In the last few years I have led a project team composed of clinicians, lab scientists, and biomedical informaticians from the Windber Research Institute and its clinical and research partners, in collaboration with IT developers from InforSense/IDBS, to develop a Data Warehouse for Translational Research, which lead to the commercialization of the product ClinicalSense. The system is based on its unique ontology including a patient-centric clinical data model, a specimen-centric molecular data model, a temporal data model, and an image data model.
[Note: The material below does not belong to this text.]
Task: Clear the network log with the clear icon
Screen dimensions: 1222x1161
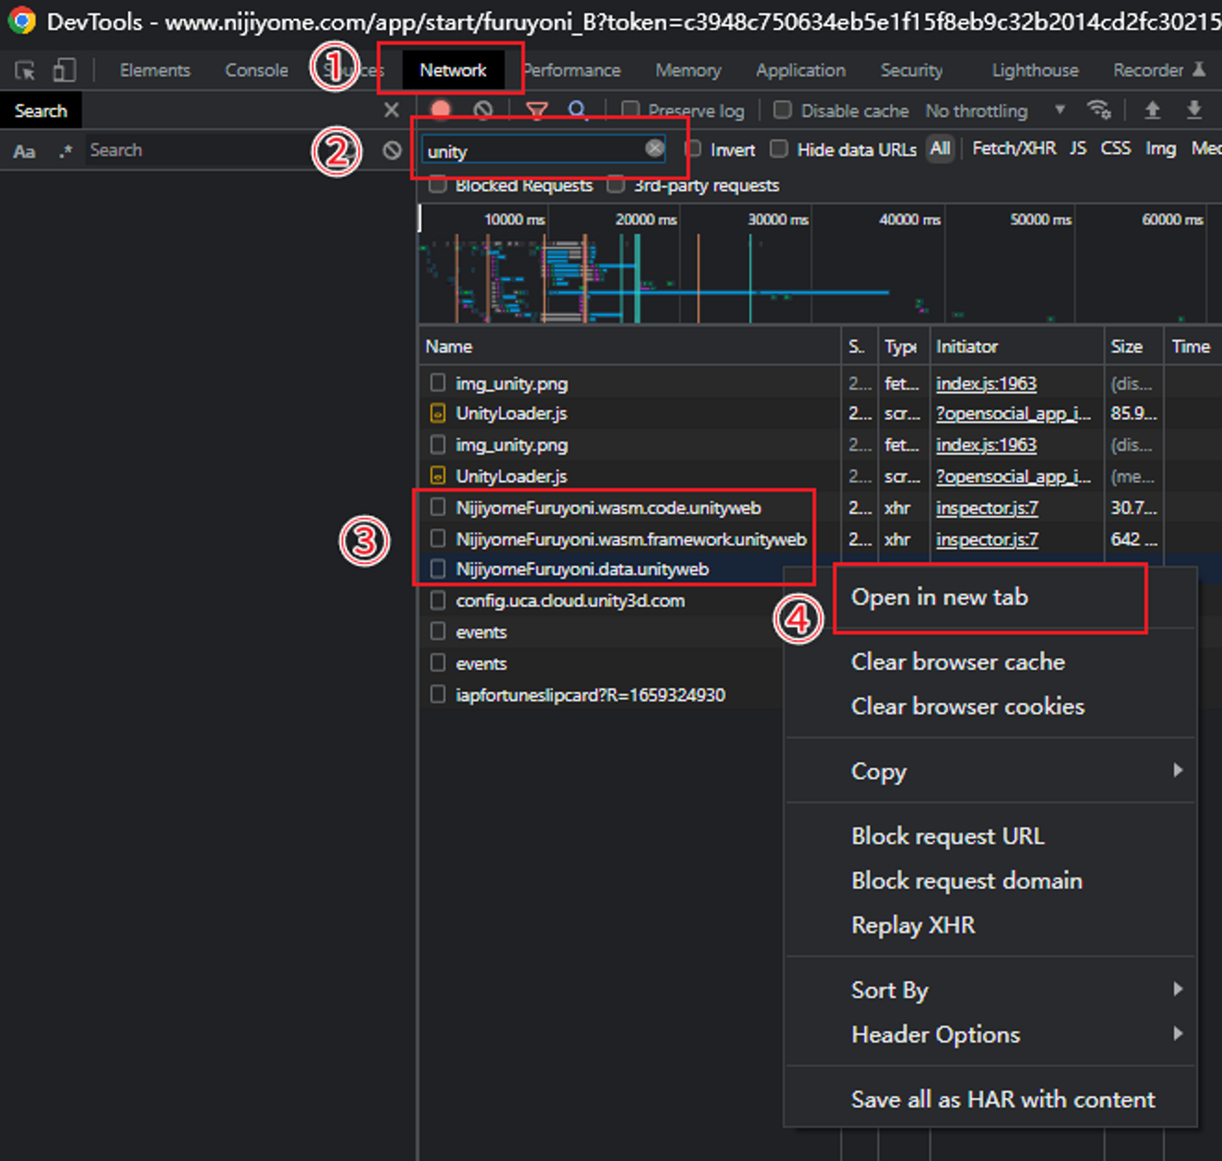Action: (x=483, y=110)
The system is also characterized by two intuitive interfaces targeting non-informatics specialists, for aggregated biomedical information browsing and individual subject information viewing. Currently, translational research is in rapid development in multi-facets. Take The Cancer Genome Atlas project as an example; more than 20 cancer types have been identified for study. For each cancer types, multiple platforms of data have been generated, including DNA sequencing, DNA copy number, DNA methylation, gene expression, RNA-sequencing, etc. Analysis of each platform of the data, and integrative analysis of these data, imposes challenges not only in data integration but also application integration. In this presentation, I will use concrete examples to lay out example challenges we are facing in data warehousing for translational research, and the solutions we have developed or conceived.

Dr. Xinwei is a senior research scientist of Biological and Translational Informatics group in Merck. He is also the project manager of Merck's Cancer Biomarker Development (CBD) data management/integration with IDBS Biomolecular Hub. His areas of expertise include genomics, next generation sequence analysis, development and integration of computational pipelines and bioinformatics support for drug/vaccine development. Xinwei joined Merck in 2006.

Xinwei received his Ph.D. in Immunology and M.S. in Computer Science from State University of New York at Buffalo in 2003. He was trained as a postdoctoral fellow in Case Western Research University and University of Washington at Seattle, where he focused his research on genomic segmental duplication and copy number variation. Xinwei has authored numerous peer-reviewed publications during his scientific career.

Xinwei She, PhD,
Senior Research Scientist, Biological and Translational Informatics, Merck

From Cell Line Data to Biomarkers: A Use Case of Translational Informatics Approach

There has been a lot of effort from the industry and academia to systematically characterize the genetics/genomics and pharmacological features of large collections of cancer cell lines, in order to identify cancer biomarkers and their association with drug response, which can be translated into patient stratification strategy. The complexity and the amount of data from the cell line studies, including cell line metadata, drug response, sequence variation, gene expression and copy number variation, post a great challenge to effective data integration and data analysis for biomarkers. Using IDBS’ translational medicine platform, we integrated public and proprietary cell line data and implemented most commonly used analytical services, which allows analysts and biologists to have easy access to the data and provides them a useful tool for data mining and analysis.